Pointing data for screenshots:
>> BEGIN

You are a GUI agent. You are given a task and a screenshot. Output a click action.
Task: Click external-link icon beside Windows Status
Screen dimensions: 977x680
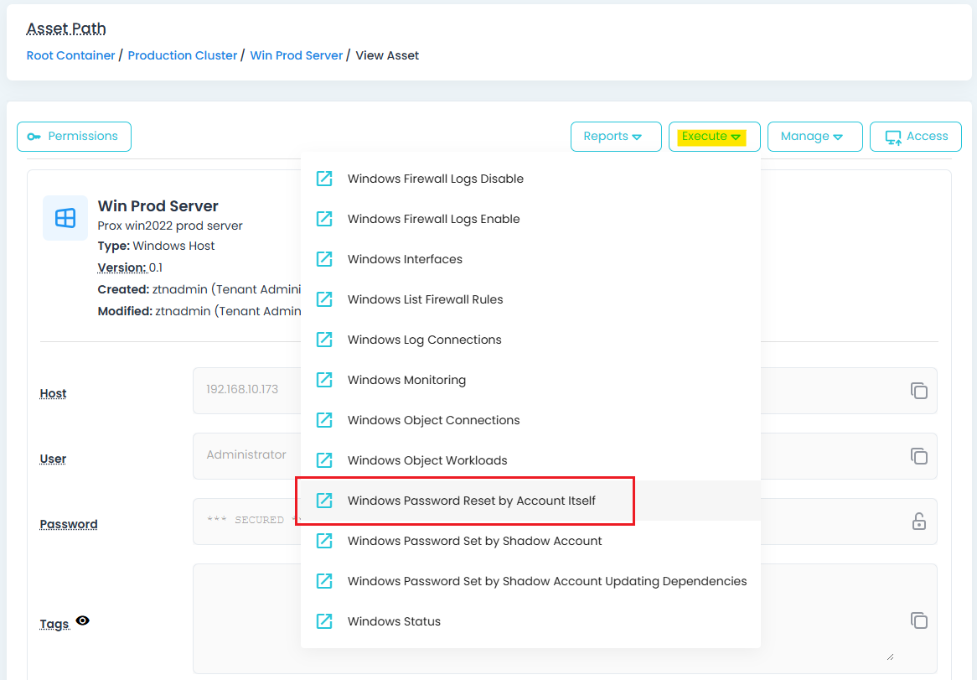(x=324, y=621)
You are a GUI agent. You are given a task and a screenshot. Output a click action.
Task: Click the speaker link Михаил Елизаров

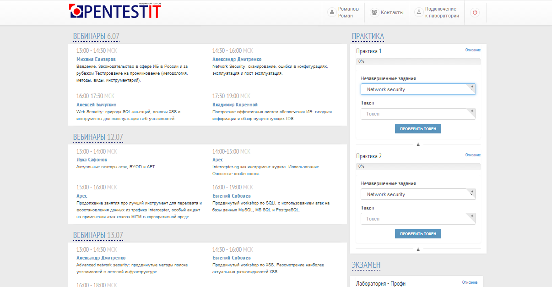pyautogui.click(x=96, y=59)
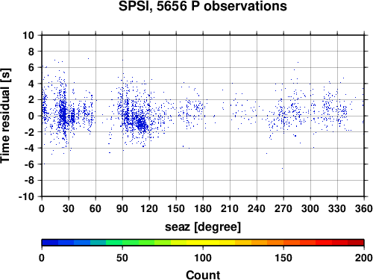
Task: Click y-axis tick label 10
Action: tap(28, 35)
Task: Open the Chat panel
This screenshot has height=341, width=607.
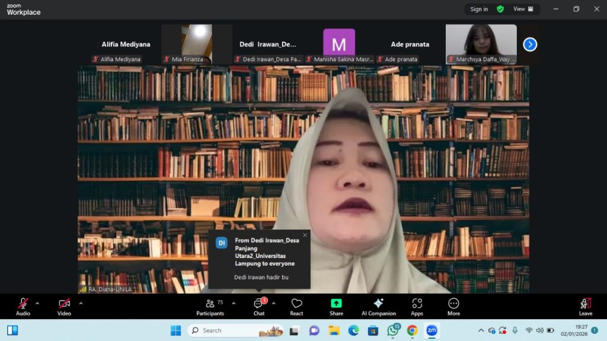Action: 259,307
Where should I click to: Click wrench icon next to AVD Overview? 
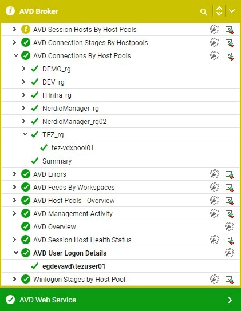tap(230, 226)
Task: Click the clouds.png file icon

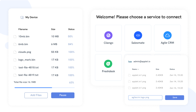Action: click(x=15, y=52)

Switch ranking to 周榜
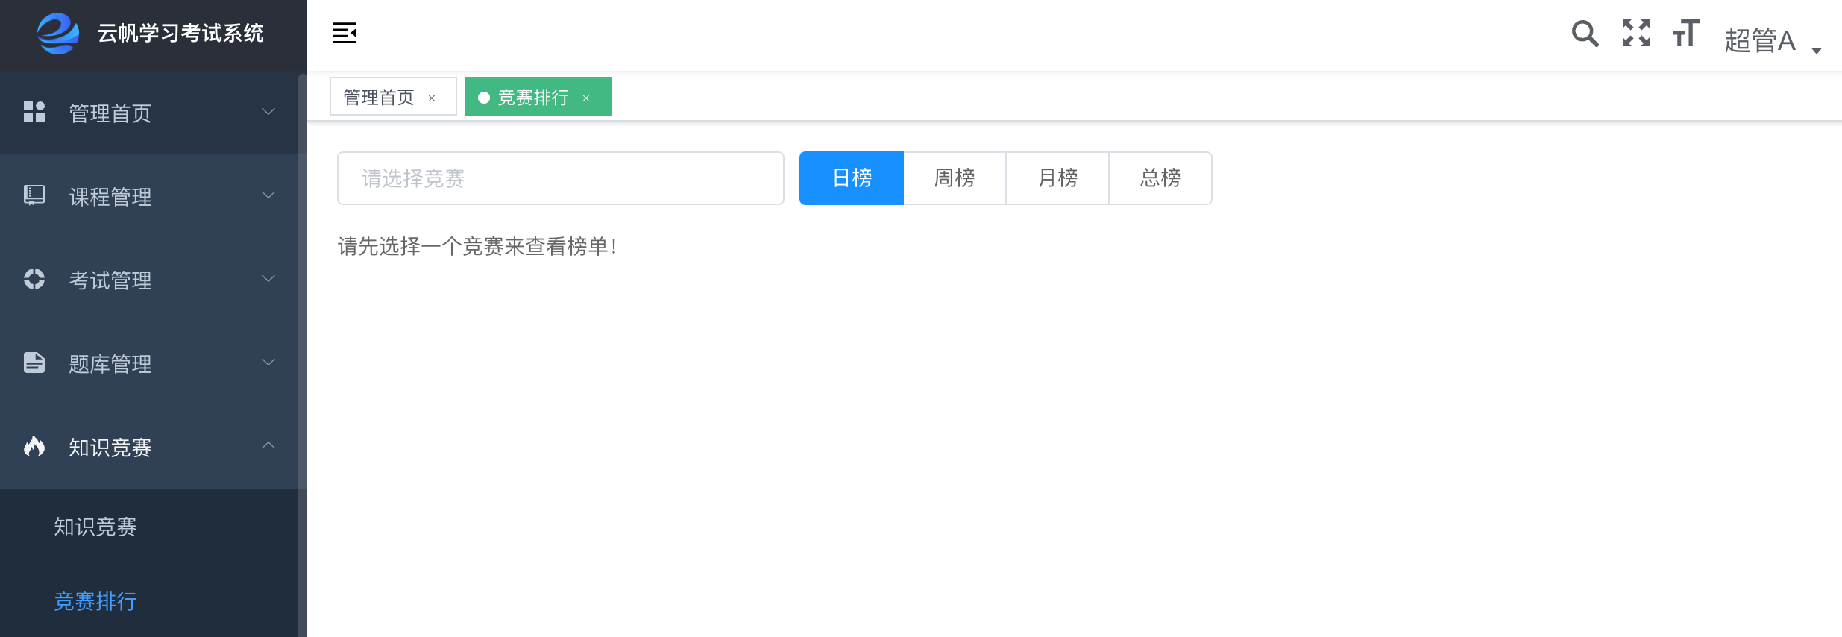(955, 178)
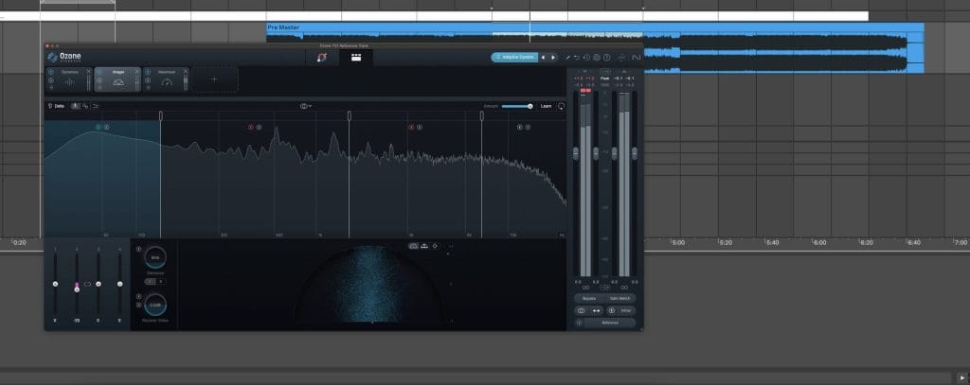Click the band link icon between width sliders

(87, 284)
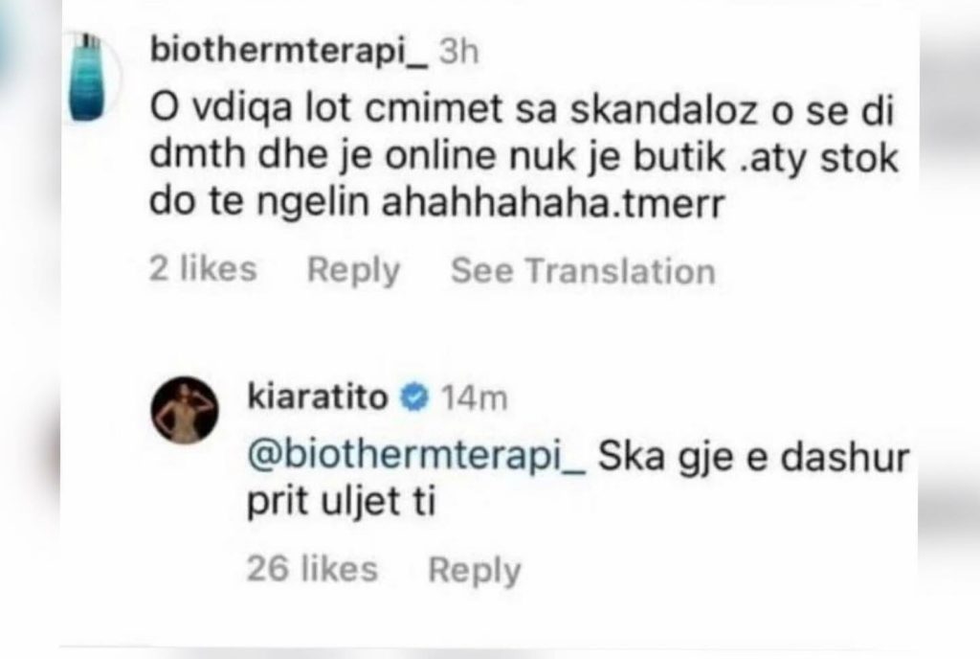Viewport: 980px width, 659px height.
Task: Open kiaratito's round profile photo
Action: click(185, 410)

>> END

Task directions → Reproduce all of the material above, substituting "interface agent" for every occurrence of "GUI agent" and leaving everything else unchanged. Omit the pictures from your answer.

Solution for this problem →
You are a interface agent. You are given a task and a screenshot. Output a click action.
Task: Click external-link icon beside Windows Status
Screen dimensions: 977x680
(x=324, y=621)
You are a interface agent. You are given a task and a screenshot. Output a click action.
Task: Click the speaker link Михаил Елизаров

pyautogui.click(x=96, y=59)
Task: Click y-axis tick label 10
Action: tap(28, 35)
Task: Open the Chat panel
This screenshot has height=341, width=607.
Action: 259,307
Where should I click to: Click wrench icon next to AVD Overview? 
tap(230, 226)
Task: Click the clouds.png file icon

Action: click(x=15, y=52)

Switch ranking to 周榜
(955, 178)
Click the band link icon between width sliders

(87, 284)
Viewport: 980px width, 659px height.
Task: Open kiaratito's round profile photo
Action: click(185, 410)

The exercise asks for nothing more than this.